Pizza night is a ritual in our house, and every Friday I make homemade pizza. If you are a guest in our home, I make you pizza, too! Homemade pizza is my favorite thing to eat, so when we got married, we decided to make it a weekly occurrence.

Now that we are eating low-carb and grain free, it's been challenging. In order to support my husband's commitment I have faithfully made him a low-carb pizza every week starting in February. The easiest way I found was a soy-flour crust. Since soy and I do NOT get along, I've also been making a normal crust for me and calling it my "one big cheat" a week. However, it's a lot of work to make 2 whole crusts. This week, I tried making an almond flour crust. I really should have taken a photo!

My sister let me buy some her almond flour so pizza crust was the first thing I was excited to try! It was pretty good. It doesn't quite taste the same as that yeasty-goodness of normal pizza crust, but it didn't taste "like a vegetable" and I could hold it with my hands, which is an accomplishment if you've ever baked anything grain-free.

I've found a couple more recipes that I'm excited to try -- and I may need some judges to help me determine the best one!
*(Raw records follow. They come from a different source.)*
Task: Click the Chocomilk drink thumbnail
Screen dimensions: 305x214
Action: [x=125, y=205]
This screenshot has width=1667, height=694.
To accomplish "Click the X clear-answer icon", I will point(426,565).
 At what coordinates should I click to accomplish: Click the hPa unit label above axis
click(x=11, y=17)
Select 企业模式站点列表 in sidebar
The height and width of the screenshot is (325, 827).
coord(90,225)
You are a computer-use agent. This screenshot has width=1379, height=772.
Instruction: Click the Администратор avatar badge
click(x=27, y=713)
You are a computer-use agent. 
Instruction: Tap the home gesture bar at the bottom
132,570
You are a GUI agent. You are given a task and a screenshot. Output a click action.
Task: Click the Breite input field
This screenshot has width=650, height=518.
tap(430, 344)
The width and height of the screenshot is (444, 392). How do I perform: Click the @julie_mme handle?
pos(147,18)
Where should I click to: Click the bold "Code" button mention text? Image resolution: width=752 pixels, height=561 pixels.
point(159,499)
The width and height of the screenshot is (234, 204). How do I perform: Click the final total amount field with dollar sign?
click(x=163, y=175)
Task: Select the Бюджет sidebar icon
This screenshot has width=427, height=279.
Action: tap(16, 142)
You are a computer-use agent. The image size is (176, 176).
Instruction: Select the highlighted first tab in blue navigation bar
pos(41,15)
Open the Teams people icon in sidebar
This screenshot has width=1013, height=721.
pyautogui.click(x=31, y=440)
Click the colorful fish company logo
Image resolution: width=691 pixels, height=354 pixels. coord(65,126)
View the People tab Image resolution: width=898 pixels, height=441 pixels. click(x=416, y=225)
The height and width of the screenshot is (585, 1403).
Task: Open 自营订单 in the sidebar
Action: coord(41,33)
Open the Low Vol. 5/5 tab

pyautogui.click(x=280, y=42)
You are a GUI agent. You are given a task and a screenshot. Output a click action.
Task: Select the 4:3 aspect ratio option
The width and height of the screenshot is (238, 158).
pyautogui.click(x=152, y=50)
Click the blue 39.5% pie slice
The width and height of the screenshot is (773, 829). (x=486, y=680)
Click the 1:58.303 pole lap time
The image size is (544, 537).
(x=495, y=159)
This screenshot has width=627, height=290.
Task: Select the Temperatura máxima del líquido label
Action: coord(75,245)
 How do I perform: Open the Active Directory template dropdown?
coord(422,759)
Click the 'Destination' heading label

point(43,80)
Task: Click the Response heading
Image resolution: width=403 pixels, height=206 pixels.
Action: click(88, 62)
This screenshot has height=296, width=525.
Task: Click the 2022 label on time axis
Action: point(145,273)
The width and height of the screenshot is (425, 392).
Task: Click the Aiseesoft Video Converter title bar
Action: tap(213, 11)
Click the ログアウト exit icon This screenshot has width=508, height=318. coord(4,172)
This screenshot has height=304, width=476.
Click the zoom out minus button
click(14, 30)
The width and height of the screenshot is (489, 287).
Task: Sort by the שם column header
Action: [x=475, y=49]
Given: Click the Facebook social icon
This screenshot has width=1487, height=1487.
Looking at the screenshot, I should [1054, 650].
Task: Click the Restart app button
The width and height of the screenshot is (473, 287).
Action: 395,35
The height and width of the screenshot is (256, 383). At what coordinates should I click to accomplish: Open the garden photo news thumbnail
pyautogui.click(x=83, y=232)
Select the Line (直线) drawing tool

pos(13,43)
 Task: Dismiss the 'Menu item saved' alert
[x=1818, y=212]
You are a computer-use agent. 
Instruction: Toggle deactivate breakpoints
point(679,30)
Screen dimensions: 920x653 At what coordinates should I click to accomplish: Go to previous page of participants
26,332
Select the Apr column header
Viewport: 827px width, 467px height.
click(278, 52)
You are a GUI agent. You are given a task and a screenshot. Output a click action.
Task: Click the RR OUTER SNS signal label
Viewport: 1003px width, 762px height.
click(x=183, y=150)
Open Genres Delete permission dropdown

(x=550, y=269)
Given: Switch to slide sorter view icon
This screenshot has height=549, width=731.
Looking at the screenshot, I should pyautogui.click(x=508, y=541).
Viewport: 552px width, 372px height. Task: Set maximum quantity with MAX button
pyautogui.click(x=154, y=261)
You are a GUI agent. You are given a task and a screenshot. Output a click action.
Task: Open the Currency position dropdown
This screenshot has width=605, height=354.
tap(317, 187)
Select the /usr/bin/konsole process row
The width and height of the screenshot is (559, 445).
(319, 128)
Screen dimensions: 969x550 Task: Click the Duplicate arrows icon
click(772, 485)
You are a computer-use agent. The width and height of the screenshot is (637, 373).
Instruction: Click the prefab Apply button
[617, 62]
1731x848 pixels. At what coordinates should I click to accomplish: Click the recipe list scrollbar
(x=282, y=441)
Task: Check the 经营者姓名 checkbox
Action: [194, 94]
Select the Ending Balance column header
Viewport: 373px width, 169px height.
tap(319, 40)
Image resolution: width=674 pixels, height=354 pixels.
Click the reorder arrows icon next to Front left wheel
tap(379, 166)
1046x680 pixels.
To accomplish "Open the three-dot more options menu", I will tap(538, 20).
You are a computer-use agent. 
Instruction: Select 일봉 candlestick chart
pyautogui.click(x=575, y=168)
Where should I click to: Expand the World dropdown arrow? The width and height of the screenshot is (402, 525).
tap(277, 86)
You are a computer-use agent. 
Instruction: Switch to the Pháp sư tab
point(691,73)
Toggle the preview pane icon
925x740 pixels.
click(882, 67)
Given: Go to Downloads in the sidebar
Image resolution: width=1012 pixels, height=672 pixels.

So why grain-free? We are both eating low-carb for weight loss and health. Whatever you probably know about "low carb" or "Atkins", throw it out the window. We eat plenty of vegetables and I eat fruit, though in moderation. We have both lost quite a bit of weight without having to count calories or increase exercise. The most challenging part of this is the first 2-3 weeks. Once you get into a routine and find what works for you, I don't find it any harder than eating "healthy". My biggest change was givnig up all those easy, processed goods and candy I bring for snacks and lunches. Now I bring nuts and half a Larabar for a morning snack, and I have a string cheese and some raw veggies for an afternoon snack. This is much, much better than some sugar-filled yogurt, granola bar, etc. I cannot believe how many veggies I eat now and how lazy I was before with my eating!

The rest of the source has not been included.